• **What is required**: Pick up the forum discussion about trusting LLM output and carry it on past its final post.

Your point would stand if the entire economy wasn't shifted around this product and employees weren't being told to use it or lose their jobs.

empiko · 2025-12-12T08:51:22 1765529482

Consider using structured output. You can define a JSON with specific fields, and LLMs are only used to fill in the values.

https://ai.google.dev/gemini-api/docs/structured-output

ifwinterco · 2025-12-12T08:12:22 1765527142

I'm not an expert but my understanding is transformers based models simply can't do some of those things, it isn't really how they work.

Especially something like expressing a certainty %, you might be able to get it to output one but it's just making it up. LLMs are incredibly useful (I use them every day) but you'll always have to check important output

carsoon · 2025-12-12T20:27:48 1765571268

Yeah I have seen multiple people use this certainty % thing but its terrible. A percentage is something calculated mathemtatically and these models cannot do that.

Potentially they could figure it out if they looks into a comparison of next token probabilites, but this is not exposed in any modern model and especially not fed back into the chat/output.

Instead people should just ask it to explain BOTH sides of an argument or explain why something is BOTH correct and incorrect. This way you see how it can halluciate either way and get to make up your own mind about the correct outcome.

• **Information supplied**:
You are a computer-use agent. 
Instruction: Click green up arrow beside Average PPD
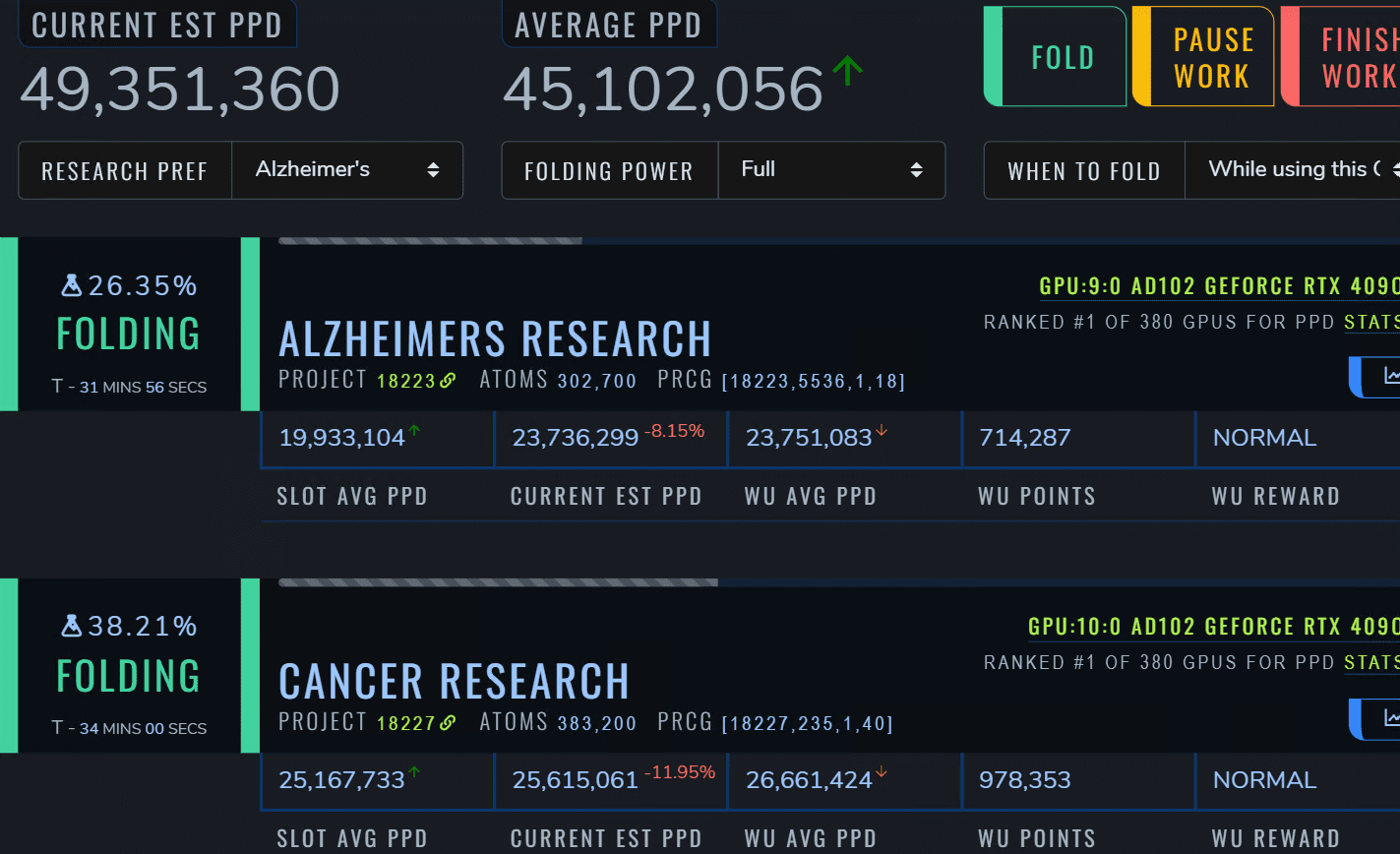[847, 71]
--
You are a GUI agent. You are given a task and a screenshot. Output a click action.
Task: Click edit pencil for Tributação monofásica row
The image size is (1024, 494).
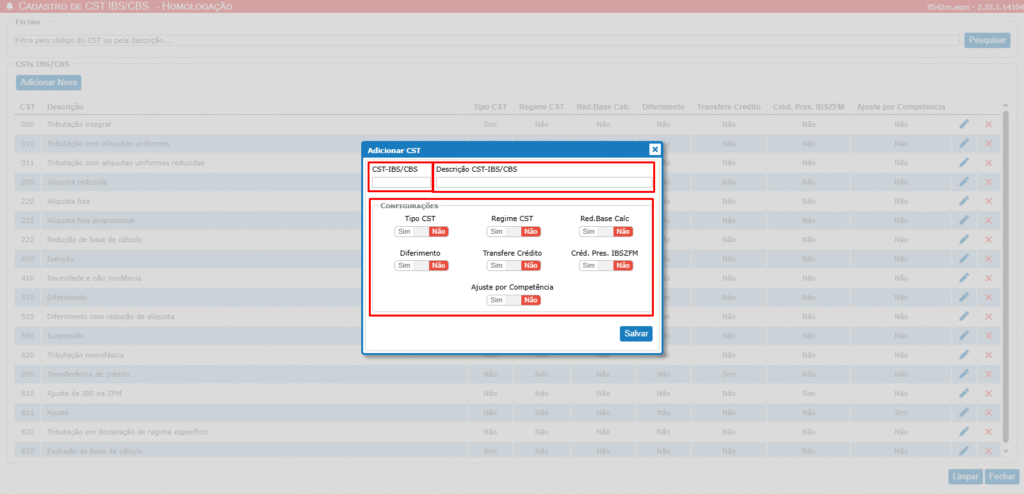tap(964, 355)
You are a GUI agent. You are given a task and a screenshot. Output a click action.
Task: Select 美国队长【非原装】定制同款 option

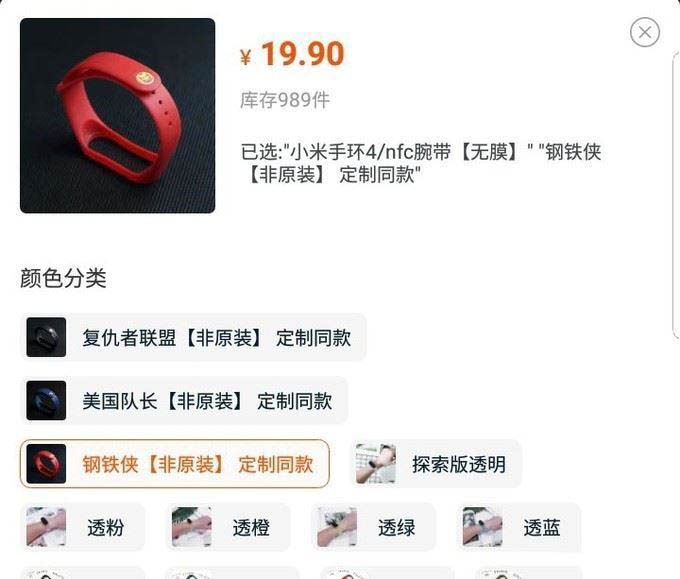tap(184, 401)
---
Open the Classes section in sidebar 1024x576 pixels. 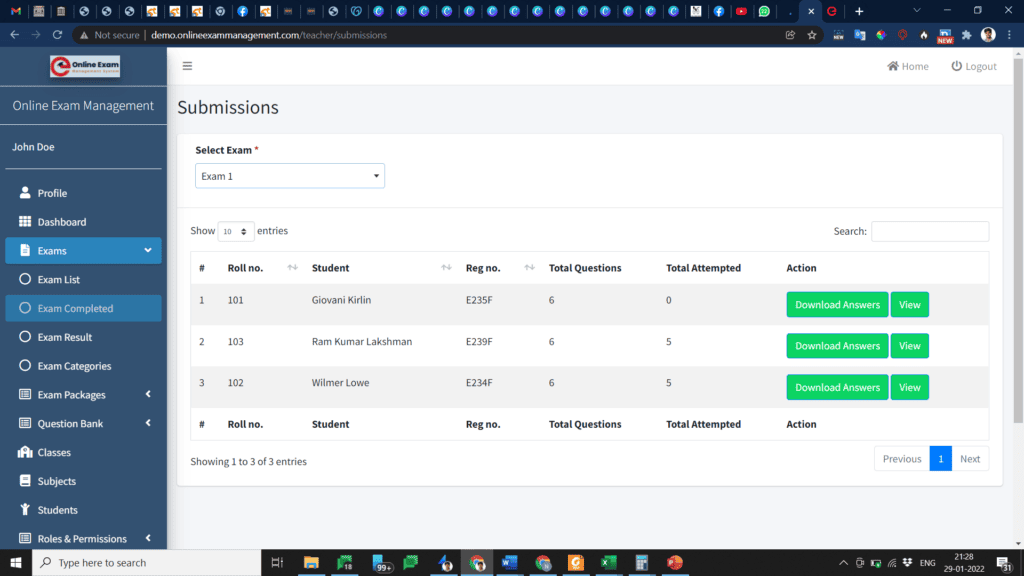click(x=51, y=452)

• **Solved exercise**:
nullbound · 2025-12-11T21:31:57 1765488717

<< I feel there is a point when all these benchmarks are meaningless.

I am relatively certain you are not alone in this sentiment. The issue is that the moment we move past seemingly objective measurements, it is harder to convince people that what we measure is appropriate, but the measurable stuff can be somewhat gamed, which adds a fascinating layer of cat and mouse game to this.

delifue · 2025-12-12T01:31:29 1765503089

Once a metric becomes optimization target, it ceases to become good metric.

hnfong · 2025-12-12T04:07:29 1765512449

There's a leaderboard that measures user experience, the "lmsys" Chatbot Arena Leaderboard ( https://huggingface.co/spaces/lmarena-ai/lmarena-leaderboard ). Main issue with it these days are that it kinda measures sycophancy and user preferred tone more than substance.

Some issues you mentioned like length of response might be user preference. Other issues like "hallucination" are areas of active research (and there are benchmarks for these).

carsoon · 2025-12-12T20:31:03 1765571463

I have a kinda strange chatgpt personalization prompt but it's been working well for me. The focus is me to get the model to analyze 2 sides and the extremes on both ends so it explains both and lets me decide. This is much better than asking it to make up accuracy percentages.

I think we align on what we want out of models:

""" Don't add useless babelling before the chats, just give the information direct and explain the info.

DO NOT USE ENGAGEMENT BAITING QUESTIONS AT THE END OF EVERY RESPONSE OR I WILL USE GROK FROM NOW ON FOREVER AND CANCEL MY GPT SUBSCRIPTION PERMANENTLY ONLY. GIVE USEFUL FACTUAL INFORMATION AND FOLLOW UPS which are grounded in first principles thinking and logic. Do not take a side and look at think about the extreme on both ends of a point before taking a side. Do not take a side just because the user has chosen that but provide infomration on both extremes. Respond with raw facts and do not add opinions.

Do not use random emojis. Prefer proper marks for lists etc. """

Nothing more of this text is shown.